**Action item**
Find the lines below holding the word "will" and copy each of them.

**Provided data**
Content starts
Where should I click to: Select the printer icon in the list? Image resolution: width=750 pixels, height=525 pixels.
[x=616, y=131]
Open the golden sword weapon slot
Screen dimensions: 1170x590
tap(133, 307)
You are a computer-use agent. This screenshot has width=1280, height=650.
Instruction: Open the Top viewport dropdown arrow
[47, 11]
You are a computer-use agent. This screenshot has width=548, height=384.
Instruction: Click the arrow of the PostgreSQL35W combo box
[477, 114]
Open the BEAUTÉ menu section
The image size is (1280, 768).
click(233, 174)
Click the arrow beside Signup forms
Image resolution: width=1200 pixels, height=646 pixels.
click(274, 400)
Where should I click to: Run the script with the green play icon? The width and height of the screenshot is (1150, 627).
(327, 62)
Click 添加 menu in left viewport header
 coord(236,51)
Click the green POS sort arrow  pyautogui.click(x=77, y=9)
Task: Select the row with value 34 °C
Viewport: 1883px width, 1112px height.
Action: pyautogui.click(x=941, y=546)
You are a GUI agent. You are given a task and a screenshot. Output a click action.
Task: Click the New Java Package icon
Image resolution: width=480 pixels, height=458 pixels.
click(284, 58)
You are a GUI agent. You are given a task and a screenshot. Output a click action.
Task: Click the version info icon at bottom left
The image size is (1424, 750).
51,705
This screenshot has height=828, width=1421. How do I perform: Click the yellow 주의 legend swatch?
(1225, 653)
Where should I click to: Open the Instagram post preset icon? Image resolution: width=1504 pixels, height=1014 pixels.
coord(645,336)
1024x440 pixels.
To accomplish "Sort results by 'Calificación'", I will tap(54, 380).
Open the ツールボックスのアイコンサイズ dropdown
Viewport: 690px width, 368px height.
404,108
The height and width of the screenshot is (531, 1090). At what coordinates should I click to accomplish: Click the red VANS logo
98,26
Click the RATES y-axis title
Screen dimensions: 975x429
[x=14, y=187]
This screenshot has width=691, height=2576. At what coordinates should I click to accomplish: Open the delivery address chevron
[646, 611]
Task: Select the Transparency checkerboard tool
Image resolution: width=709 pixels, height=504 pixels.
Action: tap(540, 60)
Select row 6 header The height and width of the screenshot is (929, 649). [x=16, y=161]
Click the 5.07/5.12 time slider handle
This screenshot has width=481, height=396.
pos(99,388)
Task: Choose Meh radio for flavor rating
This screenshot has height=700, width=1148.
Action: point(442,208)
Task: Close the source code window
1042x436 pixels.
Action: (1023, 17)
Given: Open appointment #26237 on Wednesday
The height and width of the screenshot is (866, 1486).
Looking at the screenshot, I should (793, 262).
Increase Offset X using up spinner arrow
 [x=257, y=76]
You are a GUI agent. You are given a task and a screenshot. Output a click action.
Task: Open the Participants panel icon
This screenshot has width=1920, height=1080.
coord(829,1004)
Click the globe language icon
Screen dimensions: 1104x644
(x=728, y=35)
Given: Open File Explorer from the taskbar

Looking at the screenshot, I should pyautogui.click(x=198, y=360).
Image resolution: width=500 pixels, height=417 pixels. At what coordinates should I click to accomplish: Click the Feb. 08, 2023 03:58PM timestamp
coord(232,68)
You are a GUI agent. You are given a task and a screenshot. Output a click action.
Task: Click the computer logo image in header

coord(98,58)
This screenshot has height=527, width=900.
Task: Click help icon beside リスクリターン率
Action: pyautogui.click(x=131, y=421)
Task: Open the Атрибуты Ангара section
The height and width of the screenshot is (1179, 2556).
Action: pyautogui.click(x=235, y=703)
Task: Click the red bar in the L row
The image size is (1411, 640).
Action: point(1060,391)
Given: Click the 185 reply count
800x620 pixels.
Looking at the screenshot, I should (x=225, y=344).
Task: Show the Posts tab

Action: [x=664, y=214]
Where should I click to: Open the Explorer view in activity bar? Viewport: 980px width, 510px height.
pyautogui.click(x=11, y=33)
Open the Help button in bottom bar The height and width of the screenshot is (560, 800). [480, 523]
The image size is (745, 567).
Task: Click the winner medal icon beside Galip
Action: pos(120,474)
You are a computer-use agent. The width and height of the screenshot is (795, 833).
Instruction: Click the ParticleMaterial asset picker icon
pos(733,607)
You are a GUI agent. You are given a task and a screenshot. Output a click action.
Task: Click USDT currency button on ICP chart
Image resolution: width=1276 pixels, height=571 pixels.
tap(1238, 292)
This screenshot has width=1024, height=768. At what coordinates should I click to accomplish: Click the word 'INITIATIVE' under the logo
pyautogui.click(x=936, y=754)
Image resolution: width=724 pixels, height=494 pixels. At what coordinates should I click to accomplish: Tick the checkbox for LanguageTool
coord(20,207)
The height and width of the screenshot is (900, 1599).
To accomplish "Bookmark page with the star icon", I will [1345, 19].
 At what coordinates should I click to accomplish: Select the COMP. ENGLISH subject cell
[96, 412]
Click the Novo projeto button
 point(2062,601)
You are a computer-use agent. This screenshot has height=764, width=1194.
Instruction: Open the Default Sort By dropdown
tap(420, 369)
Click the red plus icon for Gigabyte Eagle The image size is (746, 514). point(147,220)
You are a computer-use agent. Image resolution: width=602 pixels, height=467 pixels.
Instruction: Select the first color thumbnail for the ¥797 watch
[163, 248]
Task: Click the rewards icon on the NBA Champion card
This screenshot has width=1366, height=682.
Content ends
**Reply**
To accomplish "Sort results by 'Calificación'", I will tap(54, 380).
To accomplish "Bookmark page with the star icon", I will [1345, 19].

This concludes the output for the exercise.